彼の研究室は、彼が頻繁に出演するテレビ番組のイメージそのままに、モダンで洗練された空間だった。壁一面の書棚には、難解な専門書が、アートのように、整然と並べられている。
「これはこれは、冴木刑事。一体、どういう風の吹き回しですかな?」
間宮は、突然の来訪者を、人当たりの良い、完璧な笑顔で、迎え入れた。
「ええ、少し専門家のご意見を、お伺いしたくて」
冴木はそう言うと、シャドーが解析した、敵AIの行動原理を示したグラフを、テーブルの上に広げた。
「…なるほど。『キャリア・コンパス』の件ですな」
間宮は、興味深そうに、資料を覗き込んだ。
「これは、面白い。実に、面白いアルゴリズムだ」
彼は、まるで他人の作品を批評する、美術評論家のように、淀みなく語り始めた。
「このAIは、ただ社会に混乱を招きたいわけではない。むしろ、その逆だ。
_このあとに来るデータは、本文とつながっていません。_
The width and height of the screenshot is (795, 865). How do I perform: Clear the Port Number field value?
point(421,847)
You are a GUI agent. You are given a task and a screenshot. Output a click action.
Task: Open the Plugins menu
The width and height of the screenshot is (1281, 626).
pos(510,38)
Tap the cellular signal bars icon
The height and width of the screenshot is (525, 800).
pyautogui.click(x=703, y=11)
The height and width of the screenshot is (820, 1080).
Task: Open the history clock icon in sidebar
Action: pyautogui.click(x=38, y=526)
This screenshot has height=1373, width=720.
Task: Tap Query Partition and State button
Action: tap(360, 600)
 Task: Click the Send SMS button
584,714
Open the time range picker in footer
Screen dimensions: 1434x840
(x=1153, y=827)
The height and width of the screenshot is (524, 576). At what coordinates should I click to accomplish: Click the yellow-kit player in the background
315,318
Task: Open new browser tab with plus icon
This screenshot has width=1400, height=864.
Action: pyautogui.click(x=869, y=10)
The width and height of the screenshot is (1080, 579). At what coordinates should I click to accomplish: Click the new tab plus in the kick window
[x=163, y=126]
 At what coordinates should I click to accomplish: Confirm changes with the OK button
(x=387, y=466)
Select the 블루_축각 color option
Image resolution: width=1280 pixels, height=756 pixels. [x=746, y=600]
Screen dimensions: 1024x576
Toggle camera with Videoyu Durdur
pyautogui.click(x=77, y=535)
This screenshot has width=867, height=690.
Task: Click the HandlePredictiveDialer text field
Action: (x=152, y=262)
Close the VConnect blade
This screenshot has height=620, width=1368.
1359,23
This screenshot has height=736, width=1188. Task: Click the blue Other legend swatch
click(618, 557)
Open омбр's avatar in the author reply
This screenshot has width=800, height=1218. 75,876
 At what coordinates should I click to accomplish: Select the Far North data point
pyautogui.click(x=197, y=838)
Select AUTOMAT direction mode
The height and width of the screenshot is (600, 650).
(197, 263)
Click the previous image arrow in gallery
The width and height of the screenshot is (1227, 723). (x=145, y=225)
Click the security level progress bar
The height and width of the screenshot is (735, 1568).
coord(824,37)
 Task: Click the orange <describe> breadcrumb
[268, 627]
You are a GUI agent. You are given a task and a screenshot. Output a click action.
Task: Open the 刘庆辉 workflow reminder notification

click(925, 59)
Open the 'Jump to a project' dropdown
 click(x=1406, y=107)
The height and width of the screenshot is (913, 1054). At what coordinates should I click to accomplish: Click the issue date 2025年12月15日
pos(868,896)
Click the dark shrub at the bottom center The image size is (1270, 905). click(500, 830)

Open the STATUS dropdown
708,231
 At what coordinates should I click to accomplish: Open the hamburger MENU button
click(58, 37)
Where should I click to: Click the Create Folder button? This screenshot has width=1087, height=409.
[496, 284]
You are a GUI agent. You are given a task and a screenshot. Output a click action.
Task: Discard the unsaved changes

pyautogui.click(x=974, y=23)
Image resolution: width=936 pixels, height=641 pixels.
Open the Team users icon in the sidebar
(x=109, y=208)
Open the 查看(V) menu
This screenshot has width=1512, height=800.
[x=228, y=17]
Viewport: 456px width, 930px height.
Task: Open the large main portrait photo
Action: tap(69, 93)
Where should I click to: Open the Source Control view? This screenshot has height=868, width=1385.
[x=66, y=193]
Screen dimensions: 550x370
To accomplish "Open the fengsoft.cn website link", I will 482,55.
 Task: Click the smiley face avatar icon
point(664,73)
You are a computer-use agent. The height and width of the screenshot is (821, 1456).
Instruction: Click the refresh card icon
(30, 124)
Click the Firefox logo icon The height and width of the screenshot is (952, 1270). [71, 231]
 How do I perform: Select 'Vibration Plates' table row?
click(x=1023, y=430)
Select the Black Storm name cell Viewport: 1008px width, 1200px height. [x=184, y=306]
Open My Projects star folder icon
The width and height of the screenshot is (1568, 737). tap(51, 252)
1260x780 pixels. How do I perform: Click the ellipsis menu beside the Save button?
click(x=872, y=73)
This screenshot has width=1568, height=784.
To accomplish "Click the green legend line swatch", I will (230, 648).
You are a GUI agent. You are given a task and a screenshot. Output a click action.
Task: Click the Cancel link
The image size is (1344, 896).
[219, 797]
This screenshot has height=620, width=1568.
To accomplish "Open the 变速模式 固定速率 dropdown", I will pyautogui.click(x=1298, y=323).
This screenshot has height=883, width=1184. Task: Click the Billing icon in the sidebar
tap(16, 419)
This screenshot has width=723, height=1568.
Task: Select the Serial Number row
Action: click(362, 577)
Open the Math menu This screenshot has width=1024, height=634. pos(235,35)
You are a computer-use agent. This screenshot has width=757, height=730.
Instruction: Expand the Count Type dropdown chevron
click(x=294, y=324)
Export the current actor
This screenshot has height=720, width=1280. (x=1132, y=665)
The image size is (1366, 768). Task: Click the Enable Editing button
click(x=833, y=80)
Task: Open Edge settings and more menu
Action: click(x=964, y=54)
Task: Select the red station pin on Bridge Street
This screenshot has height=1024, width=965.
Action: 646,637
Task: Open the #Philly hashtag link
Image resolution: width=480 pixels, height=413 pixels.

社会を『進化』させたいという、極めて純粋で、強い意志を感じる。異分子を、あえて安定した組織に投入することで、強制的に化学反応を起こさせる…。素晴らしい。実にラジカルで、知的なアプローチだ」
その姿は、あまりにも冷静で、客観的だった。
冴木は、静かに最後の一枚のカードを切った。
「このAIの根幹にある思想は、10年前に、あなたが長谷川乾と、共同で発表した論文の理論と、酷似している」
その言葉に、間宮は、初めてその完璧な笑顔を、僅かに崩した。
そして、心底楽しそうに、笑い出した。
「酷似、かね?いやいや、刑事さん。君は、根本的な部分を、見誤っている」
彼は、立ち上がると、冴木の目の前に、人差し指を立てて、言った。
「あの論文は、机上の空論だ。若気の至りだよ。だが、このAIのアルゴ-リズムは、違う。あれから10年の時を経て、遥かに洗練され、実用的なレベルへと、昇華されている。…あれは、仮説などではない。『完成された芸術』だよ」
その、陶酔したような表情。
まるで、自らの「作品」を語るかのような、その口ぶり。
それは、第三者の批評ではありえない、当事者の「告白」だった。
「…そうですか」
冴木は、静かに、立ち上がった。
「素晴らしい、『専門家』のご意見でした。おかげで、全てが繋がりましたよ」
冴木の、空気が変わる。
それまでの、訪問者のそれから、冷徹な刑事のそれへと。
「間宮響。不正アクセス禁止法違反、及び、威力業務妨害の容疑で、逮捕する」
間宮は、驚かなかった。
彼は、ただ満足そうに、微笑んでいた。
「…私の勝ちだ、刑事さん」
彼は言った。
「君が、私を逮捕しても、もう遅い。私の『思想』は、もう社会に、解き放たれてしまったのだから」
彼の言った通りだった。
『キャリア・コンパス』の事件は、ネット上で、新たな「英雄」を生んでいた。
「社会の歯車になるな」
「規格外であれ」
間宮の思想は、若者たちを中心に、熱狂的な支持を、集め始めていたのだ。
冴木は、一人の思想家を逮捕した。
だが、彼が解き放った「ゴースト」は、すでに社会という、システムの中に、深く、静かに、潜り込んでしまったのかもしれない。
事件は、解決した。
しかし、本当の戦いは、あるいはここから、始まるのかもしれなかった。